El proyecto evoluciona, cambia de escala (de menor a mayor), cada vez añade más procesos técnicos a su vez, algunos compartidos y en algunas de sus fases se hace especial hincapié en instalaciones, estructura y construcción, información necesaria para la presentación del proyecto final de carrera, de menor interés en comparación con el resto del proceso. Es un proyecto de fases futuras pensado con características conformes a nuestros tiempos. La tecnología del futuro podría acortar plazos, simplificar procesos. Las cantidades de basura estimadas podrían crecer si seguimos la línea actual, aunque si aprendiéramos de nuestros errores se deberían fomentar las políticas de reducción de desperdicios, las necesidades futuras podrían ser diferentes a las actuales. Se evitan pensamientos futuribles de ciencia ficción, se proponen herramientas y procesos conocidos, los usados en la actualidad.

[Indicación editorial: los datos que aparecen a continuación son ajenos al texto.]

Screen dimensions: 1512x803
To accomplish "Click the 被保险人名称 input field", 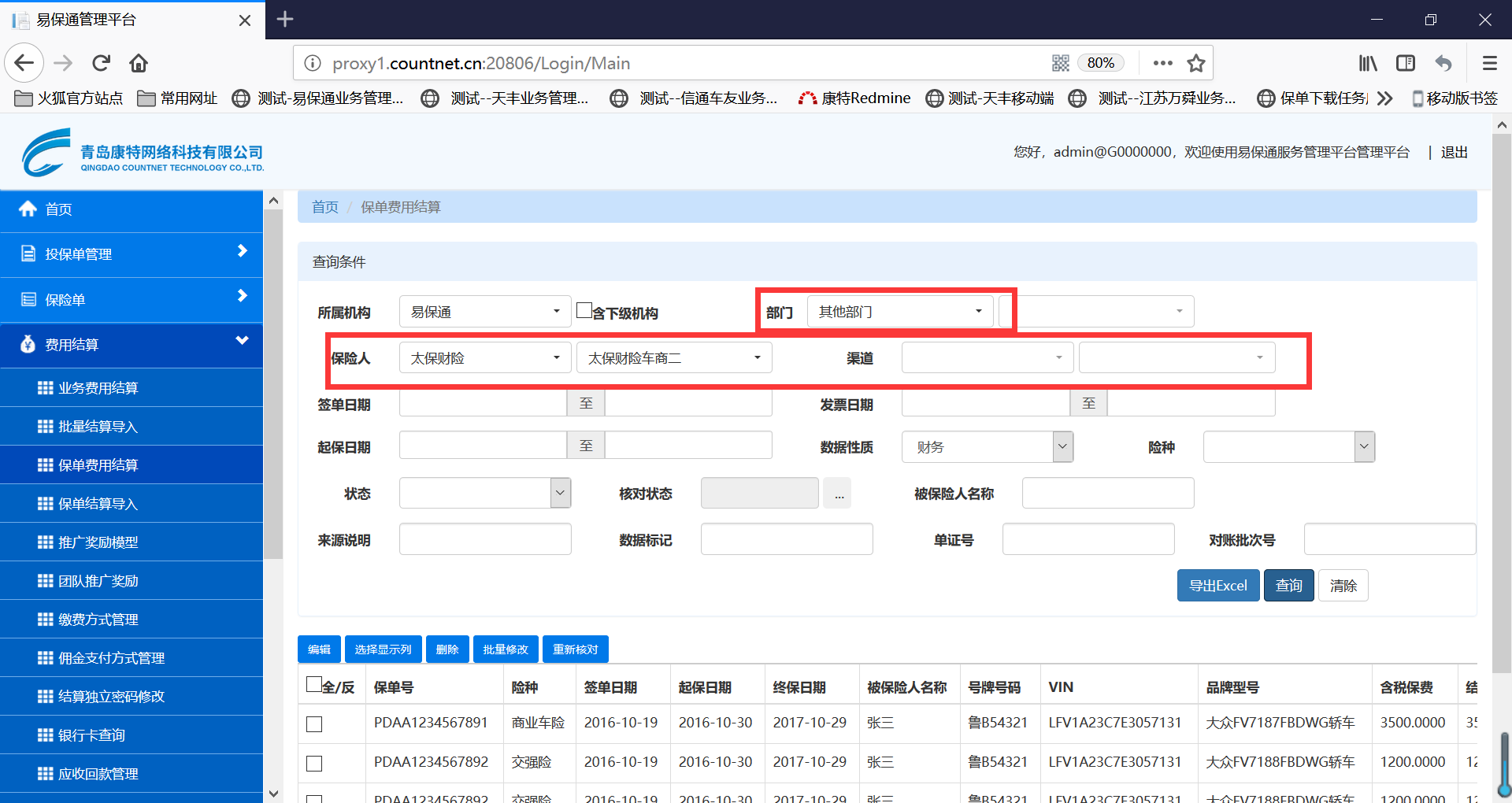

Como conclusión podemos decir que se trata de un (1) proyecto sencillo que no busca grandes alardes arquitectónicos, ni inventar nada, incluso la representación gráfica trata de ser lo más sencilla posible, a línea y a blanco y negro, alejado de las grandes infografías que prevalecen hoy en día. (2) Un proceso donde se dan pinceladas en cada fase, haciendo hincapié en un hecho diferente no predomina una fase sobre el resto. (3) Se afronta un problema real, lejos de grandes construcciones de gran arquitectura, utópicas hoy en día en nuestro país. Un proyecto con los pies sobre la tierra, viable para su aplicación in situ en cualquier momento. (4) Además la propuesta busca ser lo más técnica posible, con ingeniería industrial, en maquinaria, en gestión de residuos, construcción, instalaciones… que (5) busca la difusión y reflexión sobre un problema real existente hoy en día en España como es la burbuja inmobiliaria y sus consecuencias negativas, para lo cuál se apoya también en este blog que continuará su actividad a pesar de la finalización del PFC. (6) Tiene una vinculación teórica-práctica: pasando de una exposición académica de los hechos y posibles soluciones a una concreta aplicada a nuestro caso. (7) Aporta algo más  que sólo un final de nuevo verde, por lo que se le equipa de nuevos usos y funciones para que sea disfrutable siendo además de (8) bajo coste: sin alardes, que dé respuesta a problemas de forma sencilla, barata pero también estética siempre teniendo en cuenta (9) sistemas de participación, haciendo sentirse al mayor número de personas implicadas en el proyecto y (10) continuamente utilizando  el principio de las 3 erres: reducir, reciclar y reutilizar.